Those who like their violence gruesomely nasty will find it in this western by Danish director Christian Levring, in which the perfectly cast Mads Mikkelsen plays an immigrant whose just-arrived wife and young son are murdered by low-lifes whom he kills before facing the wrath of a vengeful widow and her brother-in-law. Whether one responds to its singlemindedness will depend on how much one cares about wall-to-wall, blood-filled revenge. Along with Mikkelsen, Eva Green makes the most of a thankless role as the mute widow and Nanna Oland Fabricius has a lovely if too-short presence as the ill-fated wife.
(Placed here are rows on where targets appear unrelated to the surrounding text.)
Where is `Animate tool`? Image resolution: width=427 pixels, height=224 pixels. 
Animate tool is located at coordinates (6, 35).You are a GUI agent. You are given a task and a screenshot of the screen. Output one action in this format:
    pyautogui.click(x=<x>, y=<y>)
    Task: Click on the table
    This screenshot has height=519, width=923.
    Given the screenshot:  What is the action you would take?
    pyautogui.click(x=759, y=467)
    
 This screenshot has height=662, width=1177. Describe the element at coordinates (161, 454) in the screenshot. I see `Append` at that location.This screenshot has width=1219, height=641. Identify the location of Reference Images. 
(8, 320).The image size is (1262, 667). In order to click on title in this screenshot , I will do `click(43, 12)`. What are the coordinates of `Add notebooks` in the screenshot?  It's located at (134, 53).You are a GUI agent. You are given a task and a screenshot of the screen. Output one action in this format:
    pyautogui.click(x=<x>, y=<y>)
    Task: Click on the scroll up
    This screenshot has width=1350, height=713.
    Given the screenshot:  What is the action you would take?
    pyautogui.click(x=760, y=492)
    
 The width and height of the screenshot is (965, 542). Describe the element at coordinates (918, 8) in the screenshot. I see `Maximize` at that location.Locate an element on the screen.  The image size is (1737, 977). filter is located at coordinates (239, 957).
The movie's spaciousness looks great on Blu; lone extras are behind-the-scenes and interviews.
Why this loud but empty 1991 action flick is worthy of a Blu-ray upgrade over more worthy titles is even more mysterious than the goofy look on star Dolph Lundgren's face whenever he attempts to act or show emotion. Director Mark L. Lester has never met a cliche he didn't like, and fans of Tia Carrere will be disappointed to know that a body double did her nude scenes (although years later Carrere did pose nude for Playboy, for what it's worth). The hi-def transfer is good.
What could have been a gritty study of an ex-con deal with the harsh realities of the post-prison world is turned by writer-director Rustam Branaman into a mawkish, sentimental drama cobbled together with the gracefulness and intelligence of a fourth grader's first book report. The sloppiness in Branaman's writing—every story arc is so predictable that it's easy to guess the risible twists and turns—destroys a game cast led by Sean Bean as the ex-con, Kate Walsh as his sister and Eva Longoria as an unlikely neighborhood beauty whom our hero meets grocery shopping.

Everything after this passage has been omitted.